For collectors of historical memorabilia, April 18 is undoubtedly underlined on calendars--the 80th anniversary of the San Francisco earthquake.
The quake, which occurred at 5:12 a.m., killed about 1,200 people, destroyed about 28,000 buildings and devastated almost 500 city blocks.
If there had been a Richter Scale at the time, it's estimated the temblor would have measured a resounding 8.3. Among leading collectors of San Francisco earthquake items is Ron Ross, founder and chairman of the San Francisco History Collectors Assn.
In a recent interview, Ross said his 3-year-old group has about 65 members who pay $20 a year ($30 for a joint membership, $10 for students) and meet usually on the last Thursday of the month at San Francisco's main library at the Civic Center to swap information and earthquake items.
This year, because of the anniversary, Ross said he would be putting his own collection on display in two San Francisco exhibits--at the Sutro Library, 480 Winston Drive, April 1 to June 6 and in the lobby of the downtown office complex at 1 Market Plaza April 7 to May 16.
The exhibits, he said, will feature some of the original earthquake items from his vast collection, including photos, newspapers, magazines, personal letters, melted (from the earthquake) mason jars, ash-covered coins and even some dishes that survived the shaker.
The dishes, Ross said, were purchased from a 90-year-old woman "who is the oldest member of my association, my living history."
(Other examples of "living history" are scheduled to take an anniversary ferryboat ride from the city's Ferry Building on April 18, sponsored by the Golden Gate Bridge, Highway and Transportation District.
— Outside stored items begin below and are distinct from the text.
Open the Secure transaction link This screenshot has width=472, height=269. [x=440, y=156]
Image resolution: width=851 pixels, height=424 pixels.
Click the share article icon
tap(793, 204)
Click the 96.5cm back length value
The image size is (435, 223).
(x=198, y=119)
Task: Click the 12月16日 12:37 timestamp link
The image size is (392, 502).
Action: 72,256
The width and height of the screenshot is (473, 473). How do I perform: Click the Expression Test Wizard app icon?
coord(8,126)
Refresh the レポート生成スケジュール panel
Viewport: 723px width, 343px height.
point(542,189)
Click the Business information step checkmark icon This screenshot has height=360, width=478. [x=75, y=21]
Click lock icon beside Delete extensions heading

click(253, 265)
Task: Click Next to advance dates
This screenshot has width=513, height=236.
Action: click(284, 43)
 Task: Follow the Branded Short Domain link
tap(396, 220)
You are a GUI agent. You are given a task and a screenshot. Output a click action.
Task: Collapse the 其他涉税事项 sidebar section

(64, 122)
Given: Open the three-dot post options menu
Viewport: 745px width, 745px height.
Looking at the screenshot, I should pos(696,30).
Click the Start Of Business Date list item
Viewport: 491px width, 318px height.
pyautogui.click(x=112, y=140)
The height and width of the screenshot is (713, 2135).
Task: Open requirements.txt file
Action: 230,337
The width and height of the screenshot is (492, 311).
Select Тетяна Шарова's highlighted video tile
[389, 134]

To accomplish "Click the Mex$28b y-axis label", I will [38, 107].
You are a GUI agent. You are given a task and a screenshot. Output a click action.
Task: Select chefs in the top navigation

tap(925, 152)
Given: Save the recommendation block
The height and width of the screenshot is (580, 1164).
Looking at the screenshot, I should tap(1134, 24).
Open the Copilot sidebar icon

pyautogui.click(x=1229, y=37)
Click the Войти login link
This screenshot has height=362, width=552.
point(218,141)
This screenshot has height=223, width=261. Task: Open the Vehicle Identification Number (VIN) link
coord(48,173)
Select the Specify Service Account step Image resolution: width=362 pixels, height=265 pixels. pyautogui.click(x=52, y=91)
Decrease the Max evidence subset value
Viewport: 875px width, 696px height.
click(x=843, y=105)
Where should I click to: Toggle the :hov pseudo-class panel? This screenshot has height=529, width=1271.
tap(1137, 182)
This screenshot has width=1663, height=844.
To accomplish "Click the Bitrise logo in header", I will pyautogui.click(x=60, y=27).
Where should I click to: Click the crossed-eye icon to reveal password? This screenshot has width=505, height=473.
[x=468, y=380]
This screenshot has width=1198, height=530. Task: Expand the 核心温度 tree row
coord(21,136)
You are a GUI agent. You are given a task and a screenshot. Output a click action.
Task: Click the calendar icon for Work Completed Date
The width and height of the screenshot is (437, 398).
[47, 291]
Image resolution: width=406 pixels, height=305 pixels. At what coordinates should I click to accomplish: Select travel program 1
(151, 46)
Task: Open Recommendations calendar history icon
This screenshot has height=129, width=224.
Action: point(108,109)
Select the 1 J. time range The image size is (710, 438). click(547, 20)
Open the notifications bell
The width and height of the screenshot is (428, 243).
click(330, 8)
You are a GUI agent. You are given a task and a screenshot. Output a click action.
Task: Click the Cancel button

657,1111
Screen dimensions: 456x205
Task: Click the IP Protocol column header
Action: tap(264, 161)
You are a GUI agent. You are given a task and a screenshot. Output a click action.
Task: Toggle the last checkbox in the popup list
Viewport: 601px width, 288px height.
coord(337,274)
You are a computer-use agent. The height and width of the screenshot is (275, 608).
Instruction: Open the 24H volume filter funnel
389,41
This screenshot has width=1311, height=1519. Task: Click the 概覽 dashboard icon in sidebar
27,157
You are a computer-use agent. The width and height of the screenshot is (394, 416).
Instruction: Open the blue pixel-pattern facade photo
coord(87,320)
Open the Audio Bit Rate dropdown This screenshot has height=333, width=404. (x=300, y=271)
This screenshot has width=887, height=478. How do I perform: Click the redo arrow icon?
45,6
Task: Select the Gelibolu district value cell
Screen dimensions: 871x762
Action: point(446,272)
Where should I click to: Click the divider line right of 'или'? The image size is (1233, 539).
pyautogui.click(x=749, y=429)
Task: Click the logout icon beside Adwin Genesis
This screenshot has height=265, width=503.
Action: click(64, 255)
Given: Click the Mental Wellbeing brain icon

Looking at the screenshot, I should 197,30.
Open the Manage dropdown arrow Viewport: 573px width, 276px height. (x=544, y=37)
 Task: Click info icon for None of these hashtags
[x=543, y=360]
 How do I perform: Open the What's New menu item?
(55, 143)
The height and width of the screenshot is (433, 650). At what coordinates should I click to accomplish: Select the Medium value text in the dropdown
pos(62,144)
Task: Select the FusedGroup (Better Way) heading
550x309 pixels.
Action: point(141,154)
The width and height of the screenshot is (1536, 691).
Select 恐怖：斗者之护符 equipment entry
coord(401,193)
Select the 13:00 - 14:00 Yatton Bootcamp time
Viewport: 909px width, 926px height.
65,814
Some 300 earthquake survivors took the boat trip last year. The oldest survivor was a 100-year-old woman.)
Among the newspapers in Ross' collection, which he says has grown in value to about $50,000, is a rare edition of the morning San Francisco Chronicle, printed the evening of April 17 and dated April 18, 1906, for morning distribution.
This April 18 edition, which contained a review of Enrico Caruso's performance at the San Francisco Opera House, never reached newsstands because of the quake, he said. As a result, Ross estimates the edition is worth about $400.
Ross said he also has a copy of the combined newspaper put out the day after the quake by the three San Francisco papers publishing at the time, the Chronicle, the Examiner and the Call. It was a four-page edition published in Oakland, he says, and estimates its current value at about $250.
Among other hard-to-find San Francisco quake items in Ross' collection are a pre-earthquake 1906 canvas map of the city showing city blocks and buildings, citizen passes signed by the governor to allow residents to return to their ravaged neighborhoods and a post-earthquake panorama photo more than six feet long displaying the city in smoldering ruins.